The astronomer catalogs the new knowledge in an article published this week in the early online edition of Proceedings of the National Academy of Sciences. Because his group has made extensive use of Chandra data, he was asked to write a review celebrating the instrument’s 10-year anniversary.
As Wang explains, galaxies like our own are made of visible stars and gas but investigating this matter and its properties using only visible light reveals only a small fraction of material actually present. “The hot gas is very hard to detect because of its low density, hence weak radiation, compared to black holes and neutron stars that accrete from their companions, which tend to overwhelm X-ray emissions from a galaxy,” he adds.
“By X-raying galaxies, we can see the invisible, and with the Chandra instrument we can detect gas that emits or absorbs X-rays, as well as such exotic objects as black holes and neutron stars that tend to emit primarily in X-rays.” X-ray tomography by the high-spectral resolution Chandra instrument has given astronomers the unprecedented opportunity to examine the amount, distribution and composition of the hot gas against bright background sources.
It has also helped to yield clues to the mystery of why there is not enough hot gas present inside or in the immediate vicinity of galaxies as predicted by current theory, in particular elements synthesized and ejected by stars.
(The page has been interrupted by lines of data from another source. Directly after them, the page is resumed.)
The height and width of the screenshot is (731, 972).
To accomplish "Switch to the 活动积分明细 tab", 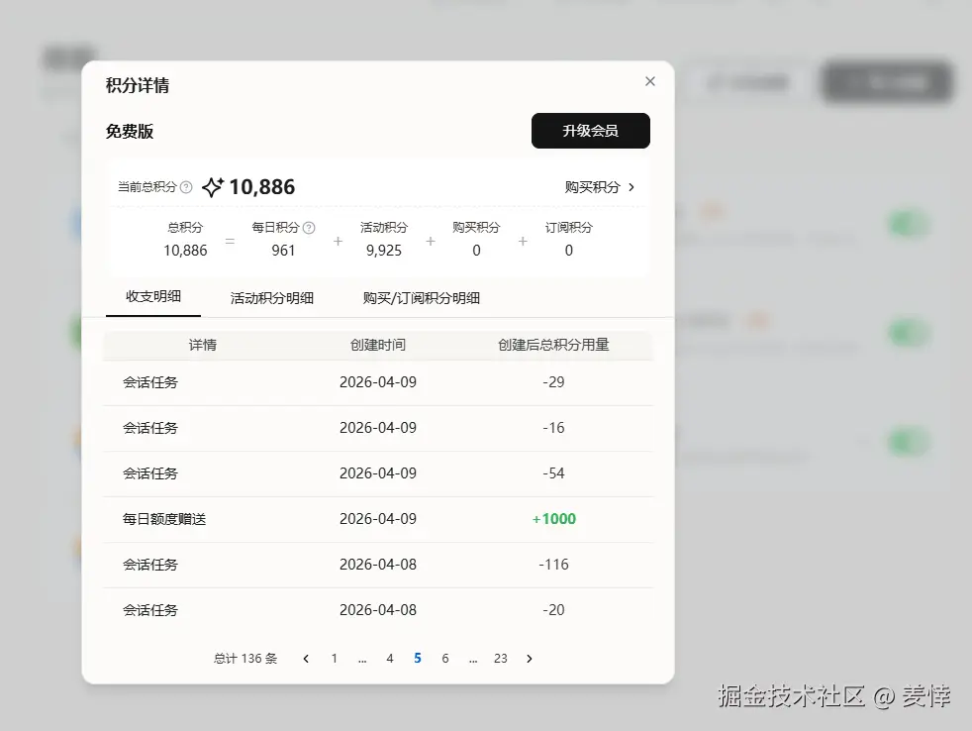I will click(272, 297).
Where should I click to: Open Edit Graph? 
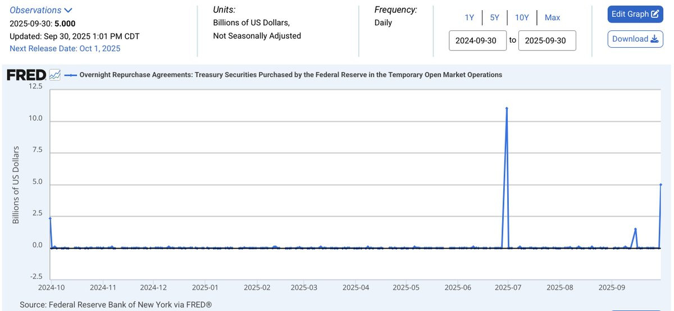pos(635,14)
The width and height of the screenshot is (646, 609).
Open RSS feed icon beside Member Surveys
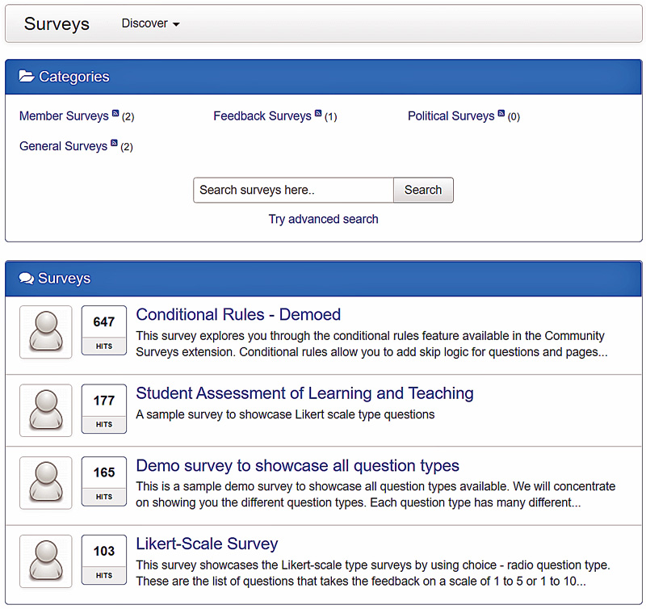coord(115,113)
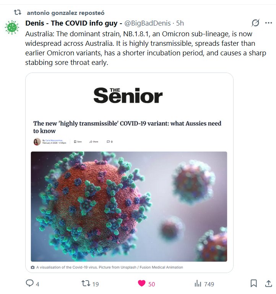
Task: Click the article Share button
Action: 94,142
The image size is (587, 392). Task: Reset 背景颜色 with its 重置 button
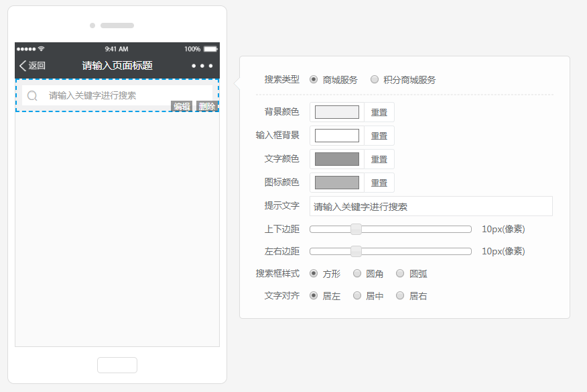[x=379, y=112]
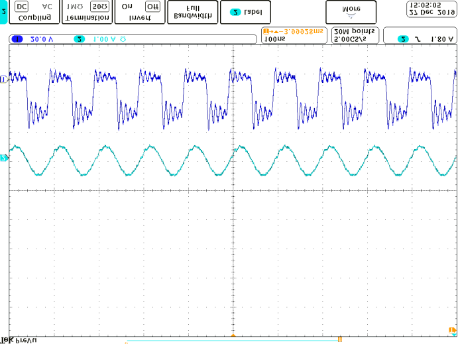Viewport: 458px width, 344px height.
Task: Open the Full Bandwidth setting
Action: pyautogui.click(x=192, y=11)
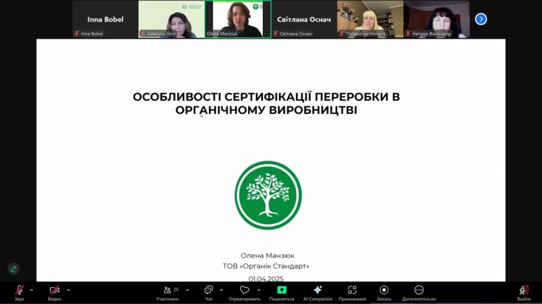542x304 pixels.
Task: Toggle recording with Запись
Action: 384,290
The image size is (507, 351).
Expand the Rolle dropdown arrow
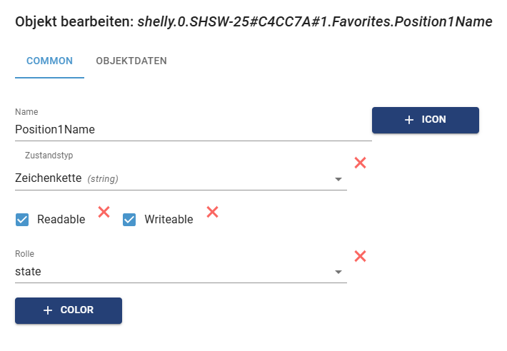tap(338, 272)
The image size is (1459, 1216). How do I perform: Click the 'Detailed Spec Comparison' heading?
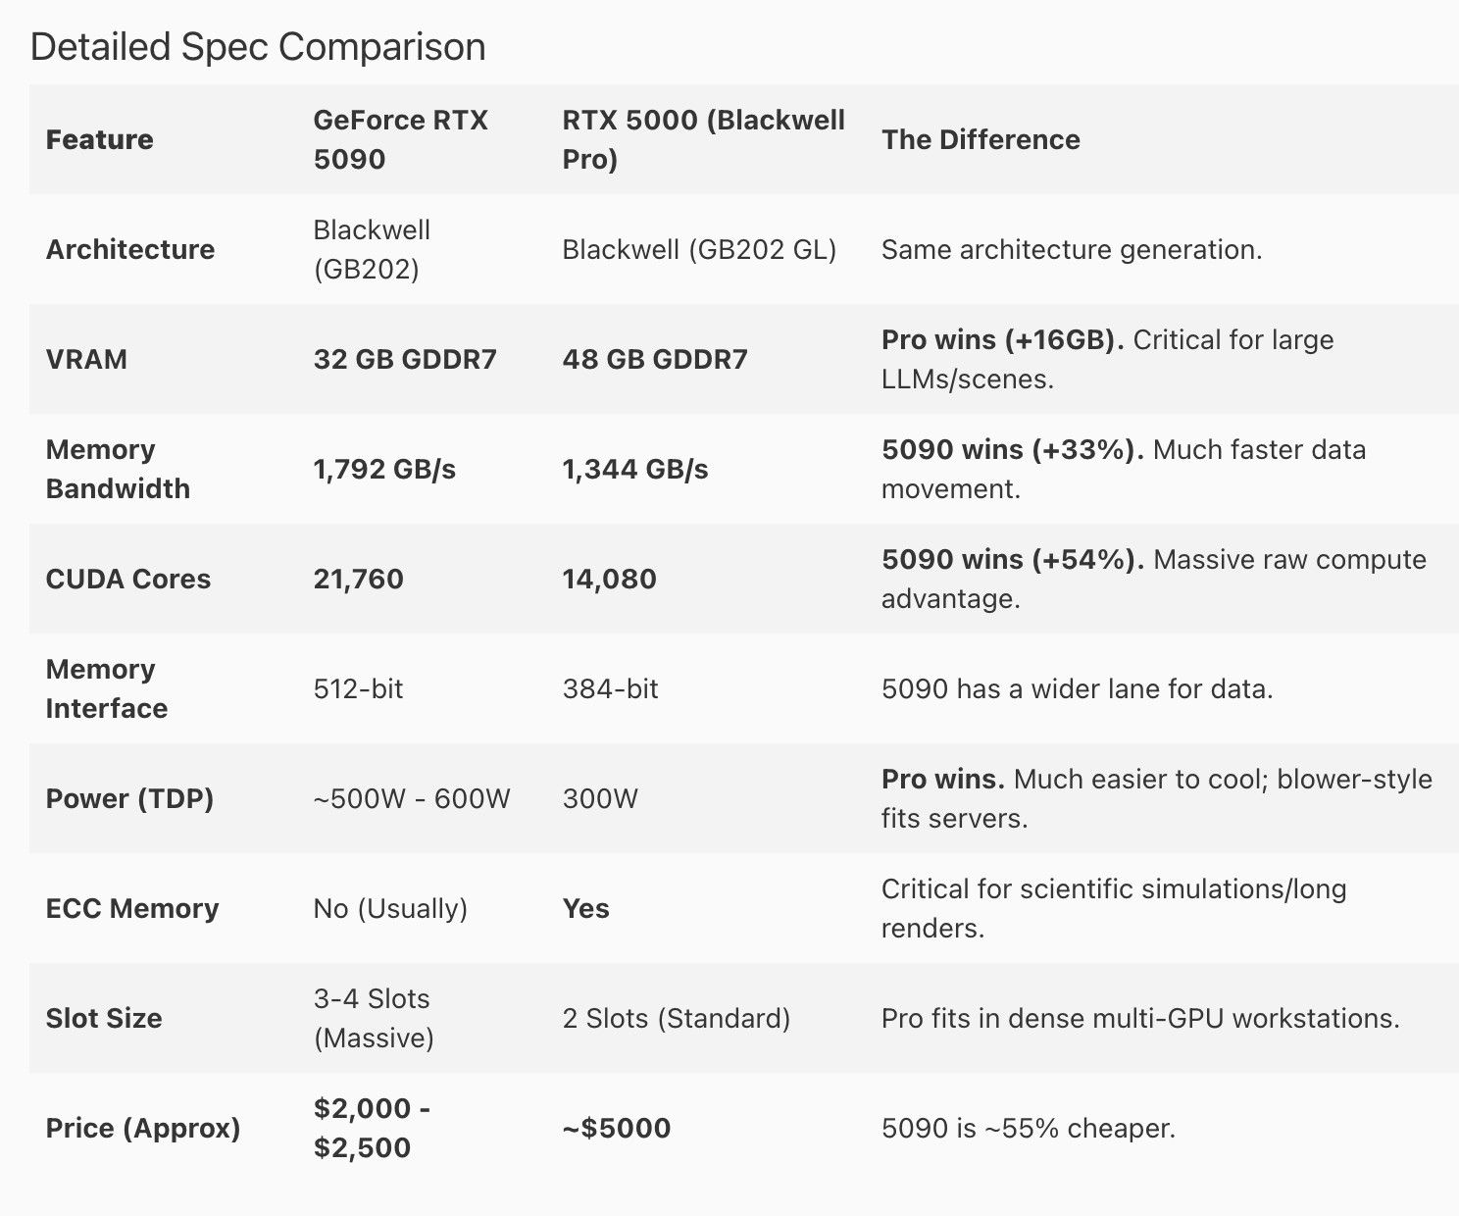tap(258, 47)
In fact, says Wang, “we find that the bulk of energy expected from the supernovae is missing as well. We conclude that this missing energy is gone with the wind, a galactic wind that blows matter to much larger regions around galaxies than previously understood.”
“Indeed, we find direct evidence for such winds and outflows in nearby galaxies. This uses another well-known capability of the Chandra, the exquisite spatial resolution, which allows us to detect discrete X-ray sources and to remove them cleanly when mapping X-ray emission in and around galaxies. The outflows are called galactic feedback, which can have profound impact on the ecosystem of the galaxies.”
“These results, compared with detailed simulations, now enable us to study how the feedback regulates the formation and evolution of galaxies,” Wang says.